• _Extracto_:
════

Esta situación constituye una buena oportunidad para discutir el rol de la universidad en la sociedad peruana, así como su propósito en un contexto democrático . Vivimos bajo una gran confusión en torno a lo que distingue a las universidades de otros centros de educación superior, qué pueden ofrecer ellas y que clase de formación podemos esperar en el campus. El permanente descuido de la educación en la agenda pública, el abandono del cultivo de las ciencias y de las artes en el Perú contribuyen con este desconocimiento. Hoy prospera por doquier la endeble retórica del “saber para el emprendimiento” y la “innovación” sin examinar ni cuestionar estas categorías; de hecho, se pretende hacer pasar este discurso como el estandarte de la nueva universidad peruana. No sorprende la dura crisis que sufre hoy la academia, así como su débil proyección hacia la esfera pública.
Una de las raíces de este problema podemos encontrarlo en el Decreto Legislativo 882, aprobado durante el régimen autoritario de Fujimori. Con él se permite la creación de universidades privadas que persiguen el lucro como meta principal. Este decreto constituye el acto fundacional de las llamadas “universidades-empresa”; desde entonces, muchos institutos superiores que ofrecían carreras más cortas a los jóvenes se metamorfosean rápidamente en universidades. Se aumenta el número de años de estudio, se convoca a algunos profesores universitarios a engrosar su plana docente, pero no se cambia sustancialmente su formato. Entran al “negocio”, pero no asimilan el espíritu de un centro académico. Conciben la universidad como un espacio de instrucción profesional para el mundo del mercado laboral, y nada más.

════

• _Material proporcionado_:
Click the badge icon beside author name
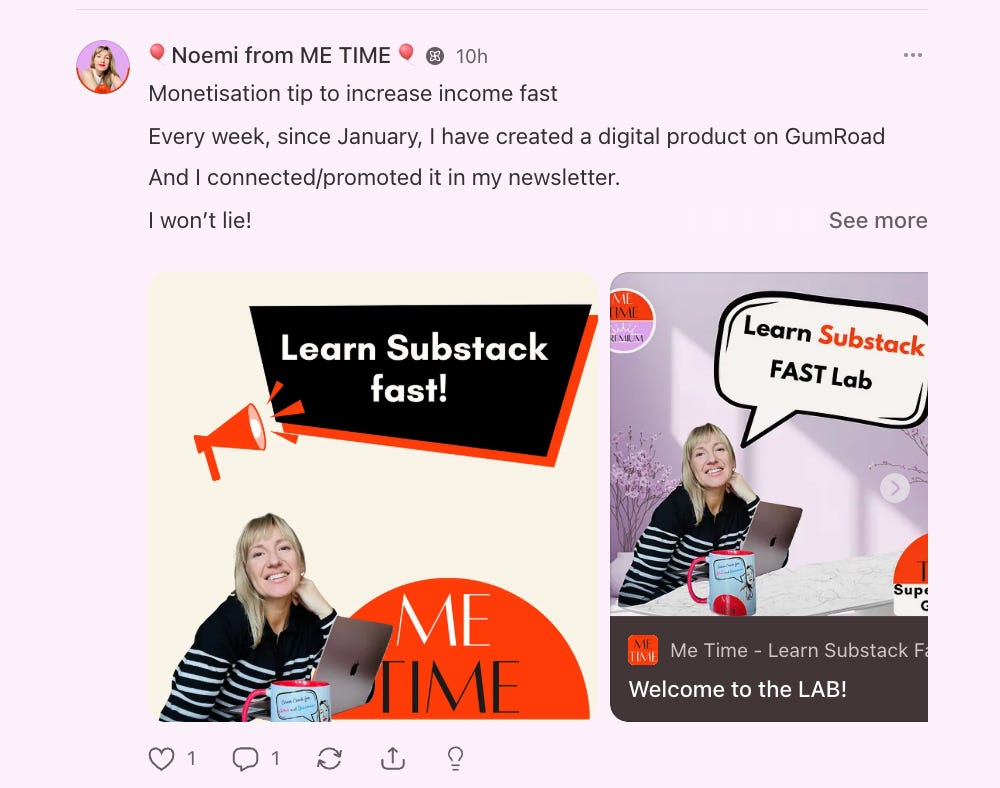The height and width of the screenshot is (788, 1000). (x=435, y=56)
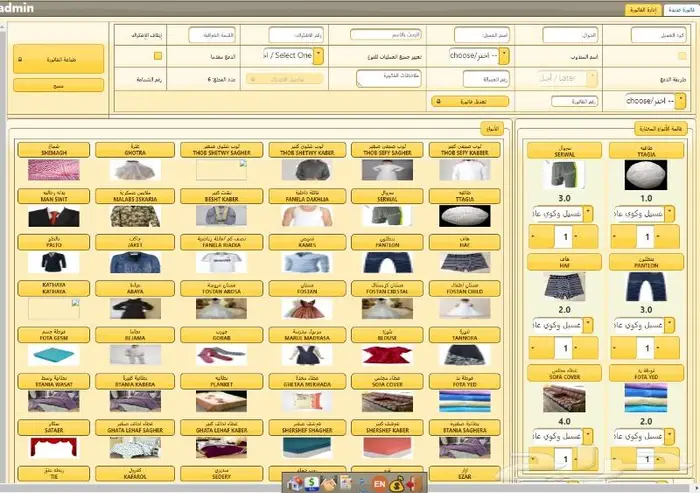Click the report document icon in dock
The height and width of the screenshot is (493, 700).
tap(345, 482)

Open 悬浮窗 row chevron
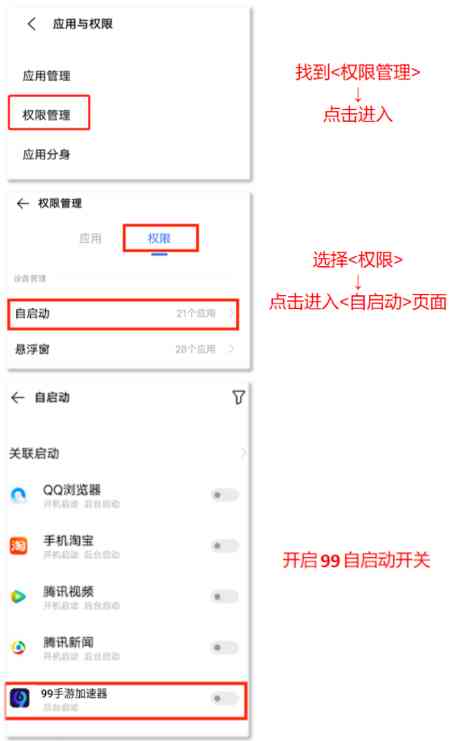point(231,349)
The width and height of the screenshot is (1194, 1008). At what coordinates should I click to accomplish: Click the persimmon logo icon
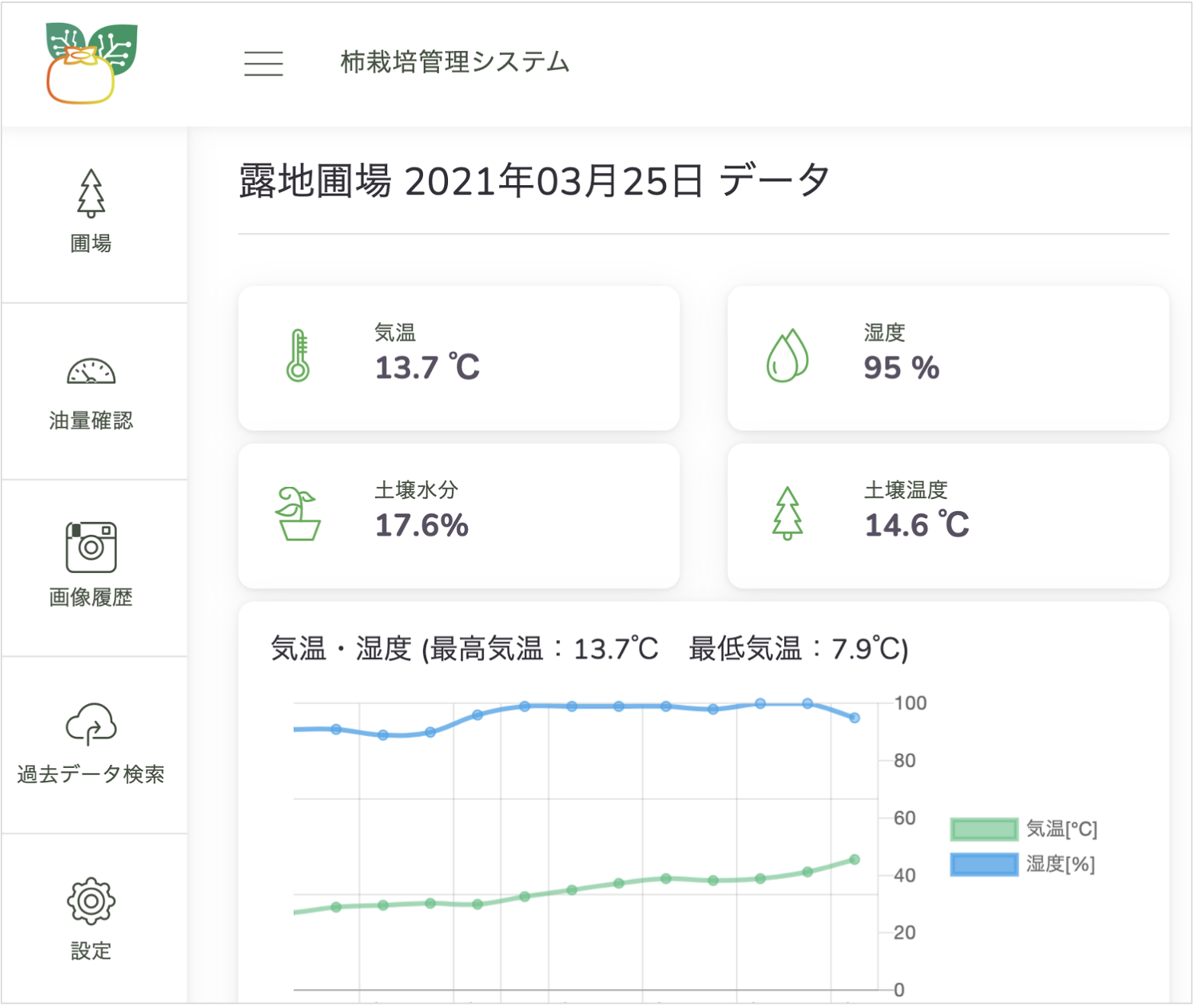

════

• _Tareas_:
A – Actualiza el fragmento del extracto que abre con las palabras que contienen "Una de las raíces" y cierra con "y nada más.", sustituyendo "lucro" por "beneficio económico".
B – Según el extracto, ¿durante qué régimen se aprobó el Decreto Legislativo 882?
C – Retoma el texto sobre el papel de la universidad en la sociedad peruana y prosíguelo a partir de su última oración.
Los registros proceden de otra fuente.

• _Respuestas_:
A –
Una de las raíces de este problema podemos encontrarlo en el Decreto Legislativo 882, aprobado durante el régimen autoritario de Fujimori. Con él se permite la creación de universidades privadas que persiguen el beneficio económico como meta principal. Este decreto constituye el acto fundacional de las llamadas “universidades-empresa”; desde entonces, muchos institutos superiores que ofrecían carreras más cortas a los jóvenes se metamorfosean rápidamente en universidades. Se aumenta el número de años de estudio, se convoca a algunos profesores universitarios a engrosar su plana docente, pero no se cambia sustancialmente su formato. Entran al “negocio”, pero no asimilan el espíritu de un centro académico. Conciben la universidad como un espacio de instrucción profesional para el mundo del mercado laboral, y nada más.

B – Durante el régimen autoritario de Fujimori.

C –
Los entusiastas del modelo neoliberal sostenían que esta mercantilización de la educación superior iba ineludiblemente a mejorar la universidad peruana. Nada mejor –a su juicio– que promover la competencia económica para incrementar la calidad educativa. Dentro de unos meses se cumplirán veinticinco años de la promulgación del Decreto Legislativo 882; esto nos permite pensar que ya es posible recoger algunos resultados, examinar y calcular si es que los pronósticos de los catequistas del mercado se han cumplido o no. En la actualidad, en los rankings más reconocidos de la excelencia universitaria, podemos constatar que en la lista de las quinientas mejores universidades del mundo solo encontramos una universidad peruana. Claramente, estos malos agoreros se equivocaron. Lo que sí sucedió es que un grupo reducido de empresarios se llenó los bolsillos de dinero ingresando al mercado de la educación universitaria, ofreciendo una educación superior de baja calidad; muchos de estos promotores no tenían ningún vínculo con el quehacer académico. La Sunedu se creó para evaluar el funcionamiento de estas instituciones y establecer criterios mínimos de calidad educativa.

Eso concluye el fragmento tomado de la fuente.